On avait convaincu une boîte de nous prêter du matos. On a travaillé en vidéo pour des institutions, ça nous a permis d'acheter notre matériel. Et de faire nos propres trucs. Voilà comment on a monté notre business en parallèle de notre activité de création. » Autofinancé, Frigo.

Ébullition !

« On a eu beaucoup de chance : pas grand monde faisait des choses intéressantes à cette époque à Lyon. Et il y a eu 1981, l'espoir du changement. »

Le collectif Frigo durant dix ans, jusqu'à la chute du mur de Berlin, agite le microcosme local mais aussi international, s'aventurant jusqu'en Inde. Investit la bande FM avec Radio Bellevue, puis fait une télé pirate, en 1983. Culte.

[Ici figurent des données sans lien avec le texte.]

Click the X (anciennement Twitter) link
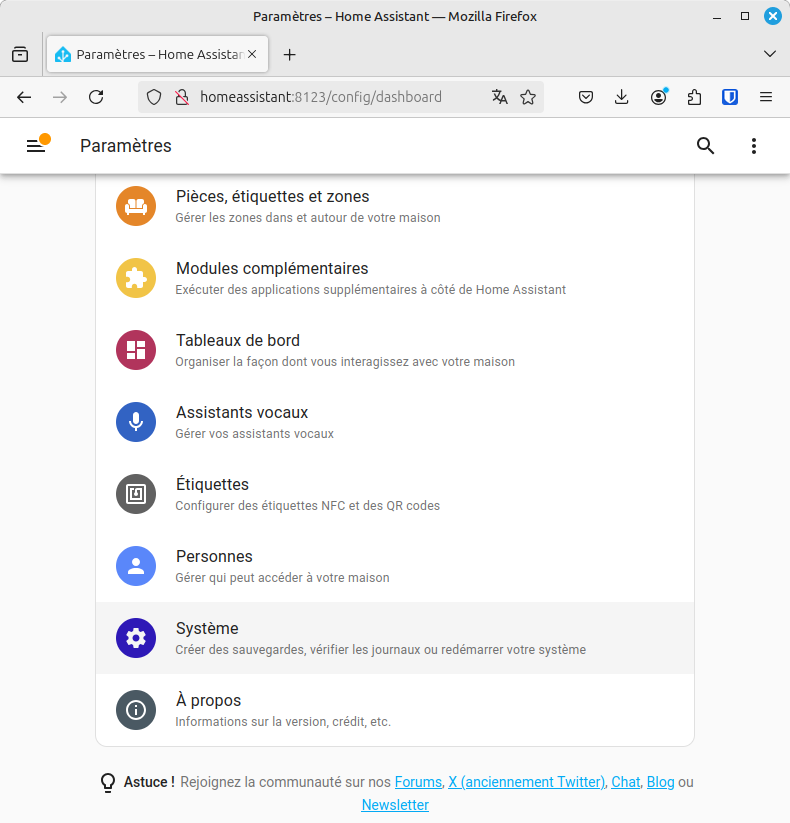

Alain Garlan en parallèle monte un projet de télévision privée avec des investisseurs : c'est ce qui amènera TLM en 1988, dont il devient directeur d'antenne, avant d'être rapidement licencié. « J'ai toujours fait plusieurs choses à la fois ! » En 1989, il participe à l'aventure du Truck, salle mythique de Vénissieux devenue Bizarre! l'an dernier, où toute la crème du rock'n'roll de l'époque a joué avant implosion un an plus tard, en même temps qu'il monte Zap FM. Avec l'équipe de Zap, s'ensuit Virage FM, qui propose les premiers décrochages de Couleur 3 à Lyon. Avant rachat de Virage par... Christophe Mahé, qui aujourd'hui les héberge, donc, avec Radio Bellevue Web. Une boucle de bouclée ? Avec Alain Garlan, rien n'est moins sûr : ce grand lecteur de Jean Genet a toujours un projet d'avance.